**TEXTE CHOISI:**
____

L’ambassadeur d’Israël auprès des Nations unies, Gilad Erdan, a appelé M. Guterres à démissionner, écrivant sur X, anciennement Twitter, que le chef de l’ONU avait « exprimé sa tolérance à l’égard du terrorisme et du meurtre. »
Le président américain Joe Biden, qui a fermement soutenu la guerre d’Israël après ce qu’il a qualifié d’attaques « barbares » du Hamas, mais qui a également négocié l’entrée des camions de secours via l’Égypte, s’est dit préoccupé par le fait que l’aide n’était pas assez rapide.
Le secrétaire d’État américain Antony Blinken a déclaré que « la nourriture, l’eau, les médicaments et toute autre aide humanitaire essentielle doivent pouvoir être acheminés vers Gaza » et que « des pauses humanitaires doivent être envisagées à cette fin ».
C’est une tragédie
Au 19e jour des frappes aériennes et d’artillerie israéliennes et du blocus terrestre, maritime et aérien quasi-total de Gaza, l’agence des Nations unies pour les réfugiés palestiniens (UNRWA) a prévenu que les opérations atteignaient leur point de rupture.
« Si nous ne recevons pas de carburant de toute urgence, nous serons contraints d’interrompre nos opérations dans la bande de Gaza », a déclaré l’agence qui fournit une aide à 600 000 personnes déplacées dans la bande de Gaza, où de nombreuses familles ont dormi dehors.

____

[Éléments tirés d'un jeu de données]

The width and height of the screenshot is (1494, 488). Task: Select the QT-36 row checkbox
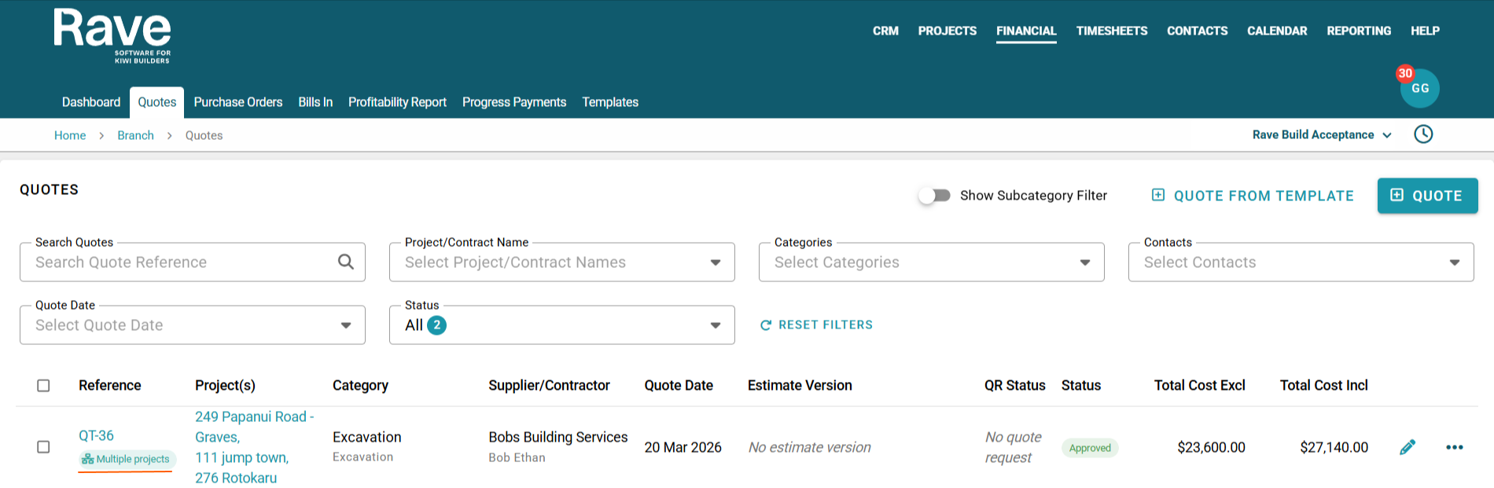[x=43, y=447]
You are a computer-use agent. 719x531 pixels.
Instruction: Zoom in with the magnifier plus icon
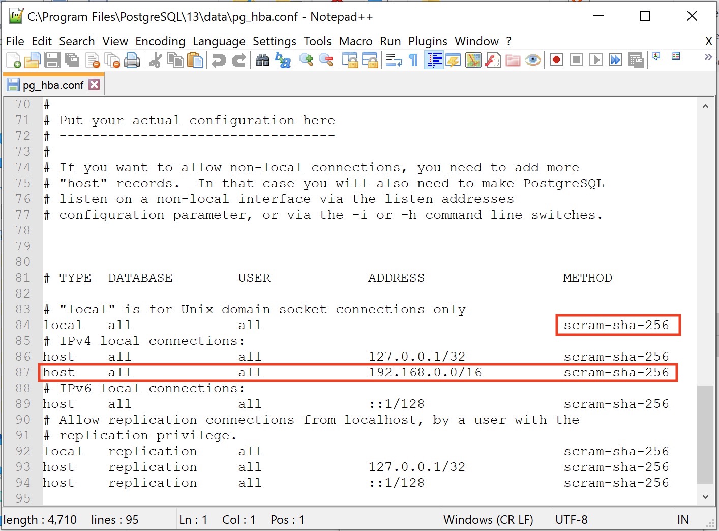click(x=306, y=60)
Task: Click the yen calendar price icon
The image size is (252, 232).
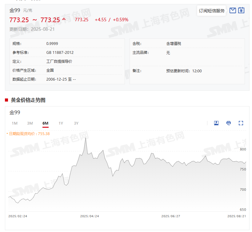Action: coord(241,10)
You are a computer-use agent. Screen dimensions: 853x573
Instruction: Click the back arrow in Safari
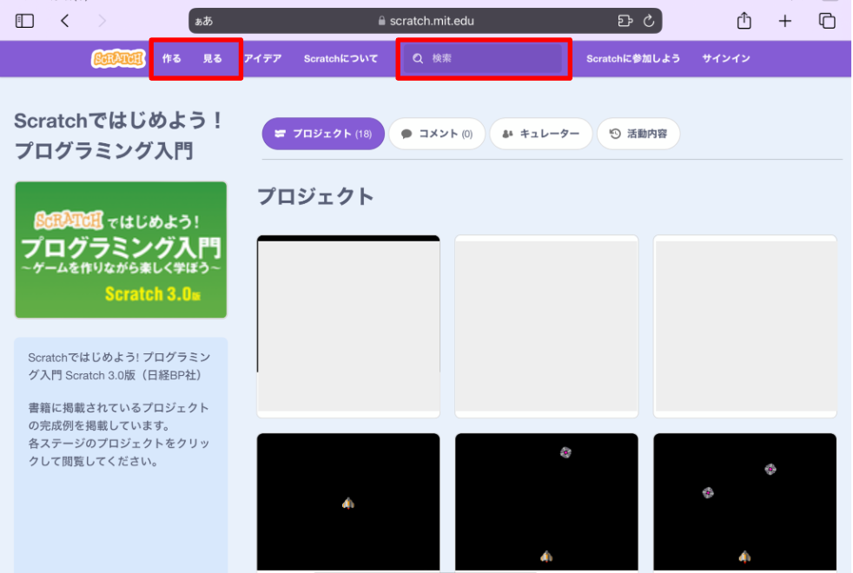[65, 20]
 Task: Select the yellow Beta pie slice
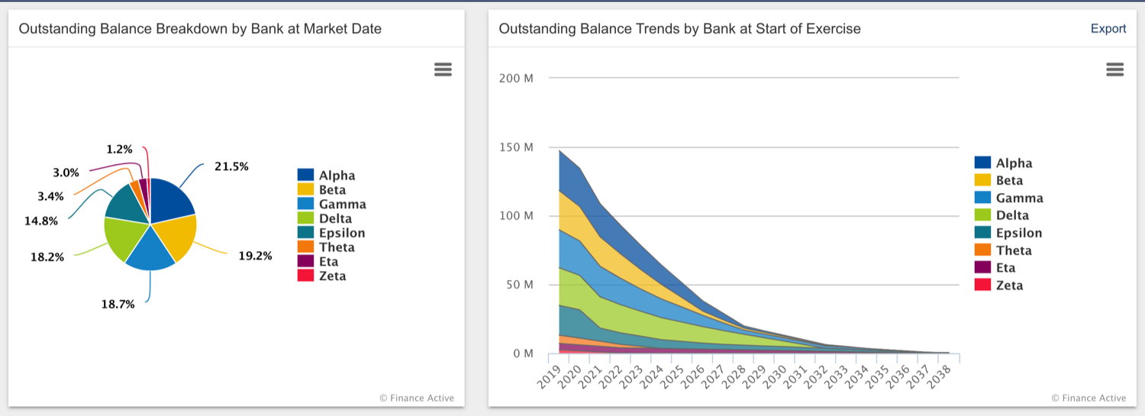(x=177, y=235)
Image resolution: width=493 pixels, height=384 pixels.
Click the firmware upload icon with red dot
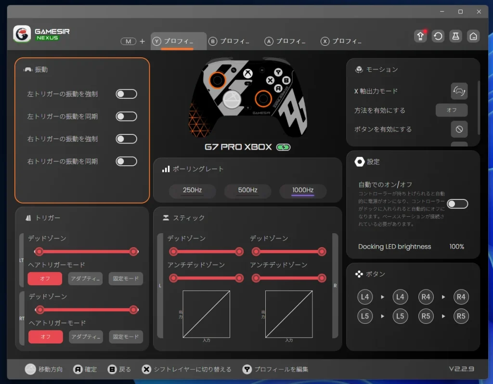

____

**CONSIGNE A:**
Répondez aux questions suivantes à partir du texte choisi, une réponse par ligne, en reprenant les repères (i), (ii) et (iii).
(i) Qui a appelé M. Guterres à démissionner ?
(ii) À quel jour des frappes aériennes et d'artillerie israéliennes en est-on selon le texte ?
(iii) À combien de personnes déplacées l'UNRWA fournit-elle une aide dans la bande de Gaza ?
**CONSIGNE B:** Résumez le texte choisi en deux phrases.
**CONSIGNE C:** Recopiez le passage du texte choisi qui commence par « C’est une tragédie » et se poursuit jusqu'à « ont dormi dehors. ».
Les lignes n'ont aucun rapport avec le texte choisi.

**ZONE DE RÉPONSE A:**
(i) Gilad Erdan, l'ambassadeur d'Israël auprès des Nations unies.
(ii) Au 19e jour.
(iii) À 600 000 personnes déplacées.

**ZONE DE RÉPONSE B:** L'ambassadeur d'Israël auprès de l'ONU a appelé M. Guterres à démissionner, tandis que Joe Biden s'est dit préoccupé par la lenteur de l'aide et qu'Antony Blinken a demandé que l'aide humanitaire puisse être acheminée vers Gaza. Au 19e jour des frappes et du blocus, l'UNRWA a prévenu qu'elle serait contrainte d'interrompre ses opérations dans la bande de Gaza si elle ne recevait pas de carburant de toute urgence.

**ZONE DE RÉPONSE C:**
C’est une tragédie
Au 19e jour des frappes aériennes et d’artillerie israéliennes et du blocus terrestre, maritime et aérien quasi-total de Gaza, l’agence des Nations unies pour les réfugiés palestiniens (UNRWA) a prévenu que les opérations atteignaient leur point de rupture.
« Si nous ne recevons pas de carburant de toute urgence, nous serons contraints d’interrompre nos opérations dans la bande de Gaza », a déclaré l’agence qui fournit une aide à 600 000 personnes déplacées dans la bande de Gaza, où de nombreuses familles ont dormi dehors.